まるでダンジョンの奥底に落とされたかつての自分のように。
「下らねぇ・・・。」
「え?」
「そんなことで悩んでるのか?下らな過ぎて呆れるな。」
「く、下らないだと⁉父は愚かな私利私欲のために殺されたんだぞ!それを下らないって!」
「俺が言いてぇのはな。そんなまやかしを信じていることが下らねぇって言ってるんだよ。」
タクマに怒鳴られ、一瞬静けさに包まれるが少年は聞き逃さなかった。
「・・・まやかしを信じてる?どういう意味だ?」
レイガは少年に罪の魔物から得た記憶の全てを話した。
「そんなバカな・・・⁉叔父が、父さんを⁉」
「まぁ信じる信じないはお前次第だ。こんな得体の知れない俺からの言葉なんてそうそう信じられるものじゃない。」
「・・・信じます。」
「あ?」
「僕は貴方の言葉を全て信じる!信じさせください!」
意外な返答に一瞬困惑するレイガ。
「本気か?俺は見ての通り平民以下の人間だぞ?」
「問題ありません。
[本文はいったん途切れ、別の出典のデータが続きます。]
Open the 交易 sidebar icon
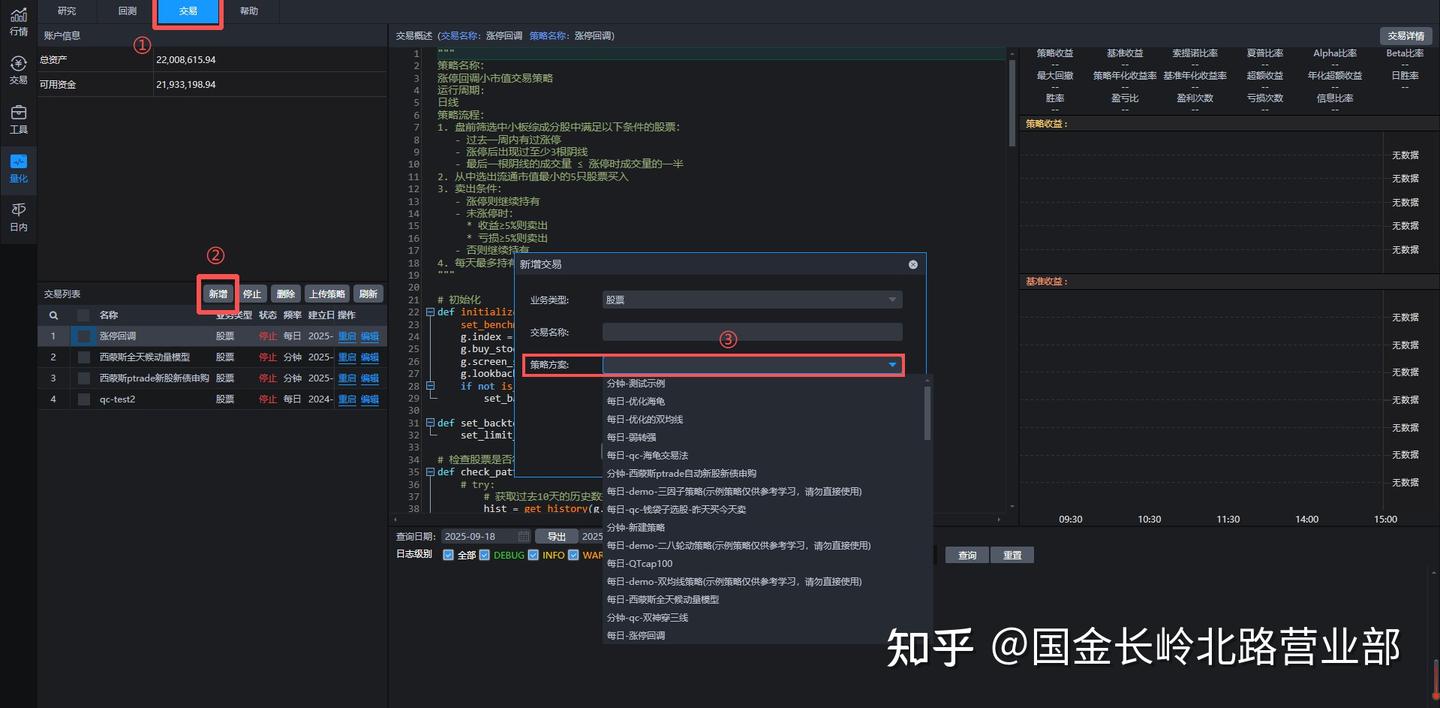Viewport: 1440px width, 708px height. tap(18, 70)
僕の『真実の魔眼』で貴方が虚言を言っていない事は分かる。」
(『真実の魔眼』か。存在自体希少なスキルだ。人間が持つことはまずないに等しい。)
ルシファードが言うにはかなり激レアなスキルらしい。
「そうか。じゃぁそのスキルで俺がどういう存在か、そして俺の目的も分かるよな?」
レイガは他人に罪を擦り付け、私利私欲に溺れる今の領主の罪を食らいに来た。
つまり、領主を食い殺すという事。
「勿論です。もう叔父になんの感情もない。あれはこの街をダメにした。父の守った領土は腐らせたくない!」
少年の眼差しに憎しみは無く、覚悟の眼差しが映っていた。